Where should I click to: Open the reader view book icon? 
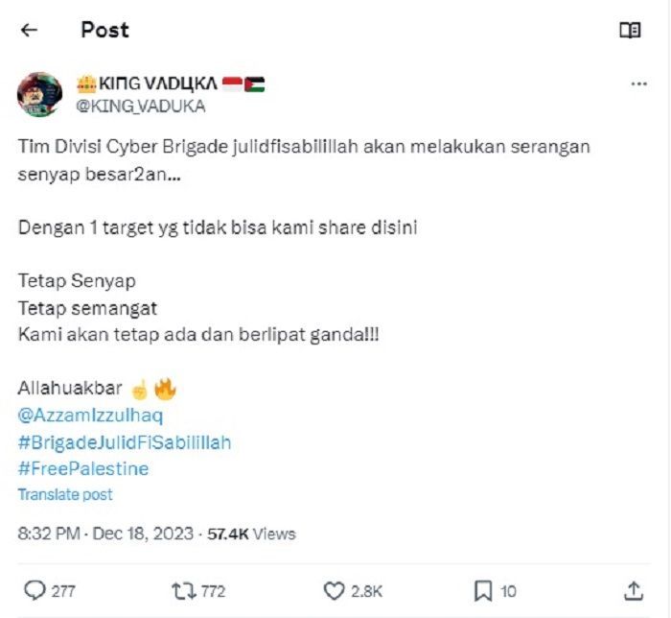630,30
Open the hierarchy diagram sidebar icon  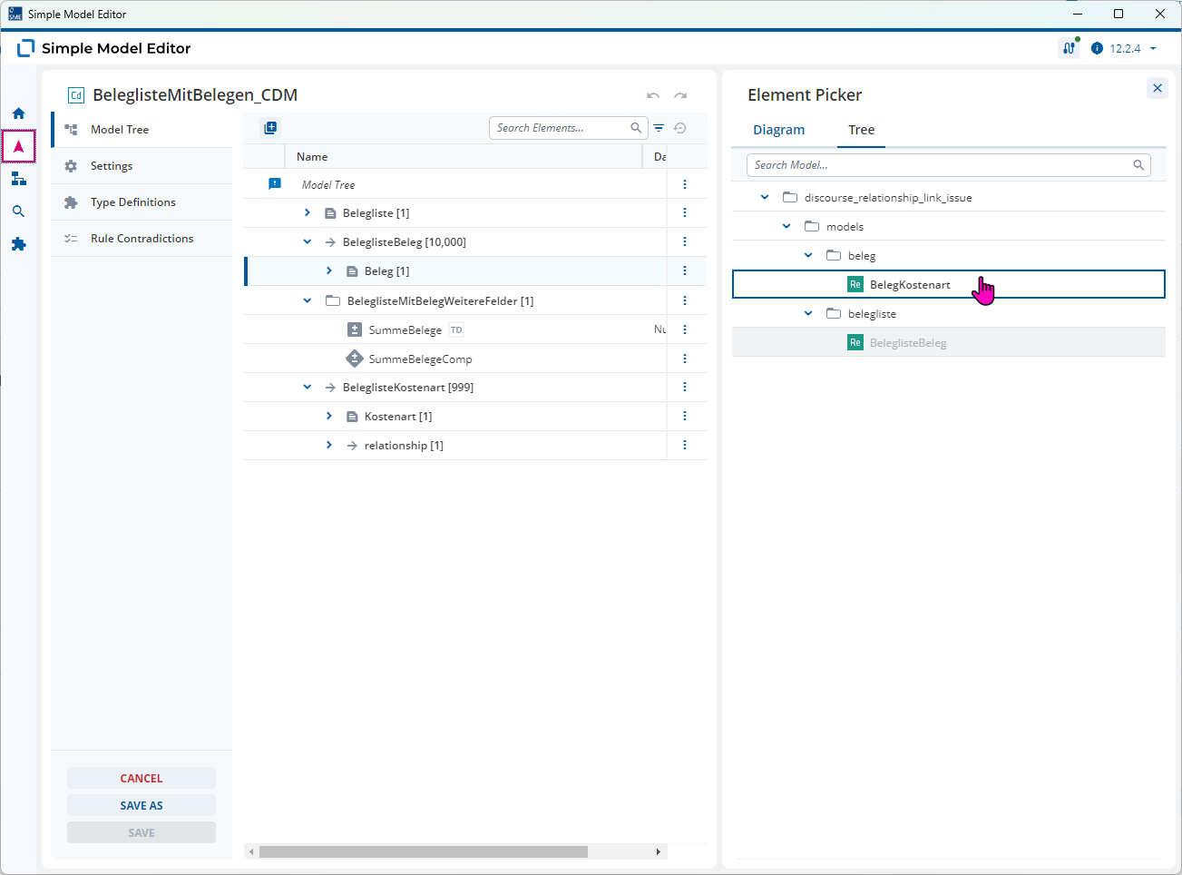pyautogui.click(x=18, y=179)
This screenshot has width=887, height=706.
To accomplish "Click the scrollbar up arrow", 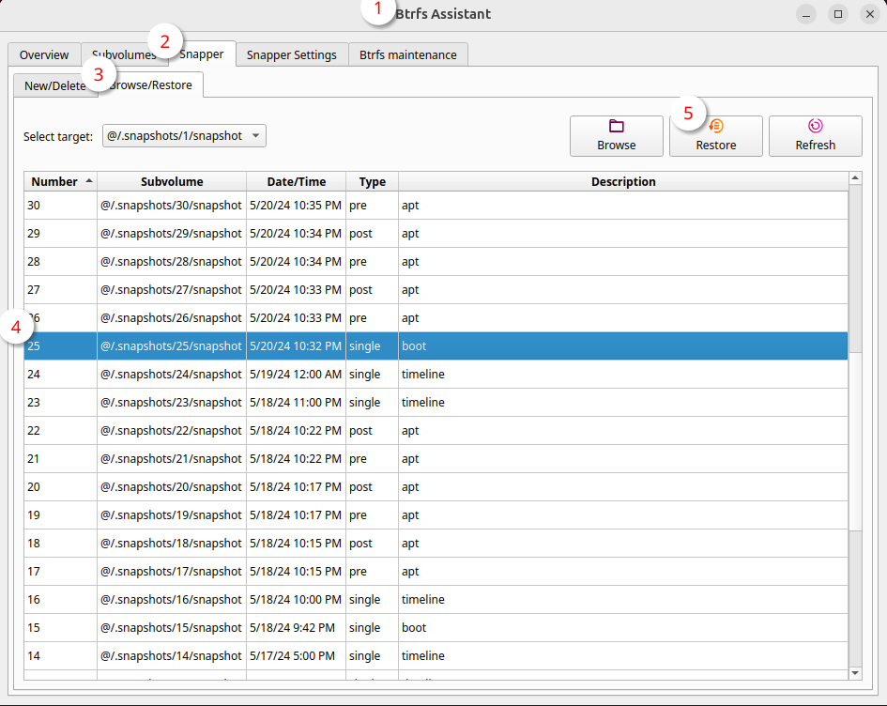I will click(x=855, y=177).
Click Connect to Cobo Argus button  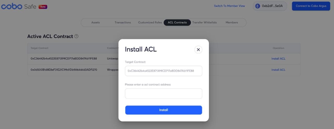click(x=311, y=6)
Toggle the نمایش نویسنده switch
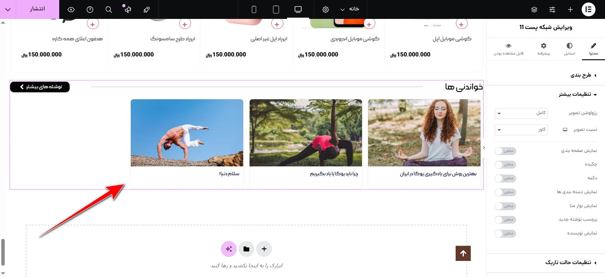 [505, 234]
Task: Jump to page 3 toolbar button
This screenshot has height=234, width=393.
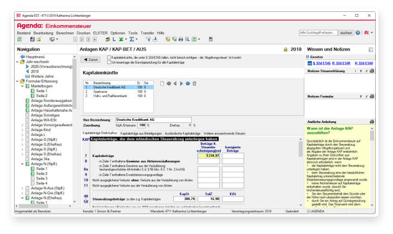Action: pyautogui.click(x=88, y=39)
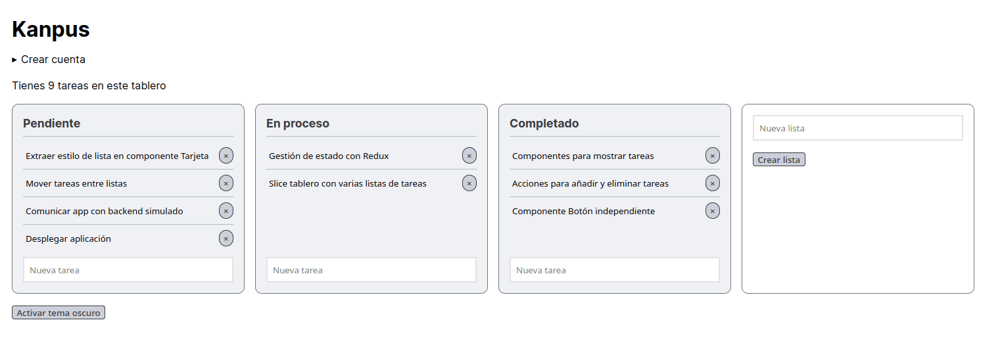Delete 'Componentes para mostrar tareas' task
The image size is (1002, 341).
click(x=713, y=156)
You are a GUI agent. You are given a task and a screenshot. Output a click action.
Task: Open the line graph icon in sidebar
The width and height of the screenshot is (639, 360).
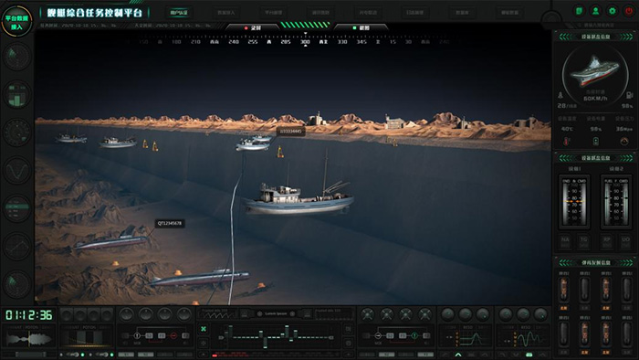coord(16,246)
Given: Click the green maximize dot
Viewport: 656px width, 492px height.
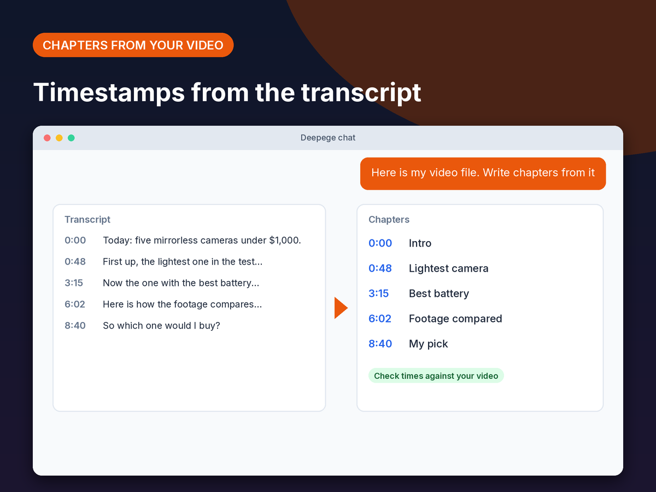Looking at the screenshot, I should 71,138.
══════════════════════════════
Each line from the one that holds "Task: Open the line graph icon in sidebar" through the end of the entries must be returned exactly, while any pictures stay out.

Task: Open the line graph icon in sidebar
The width and height of the screenshot is (639, 360).
coord(16,246)
Given: Click the green maximize dot
Viewport: 656px width, 492px height.
Looking at the screenshot, I should 71,138.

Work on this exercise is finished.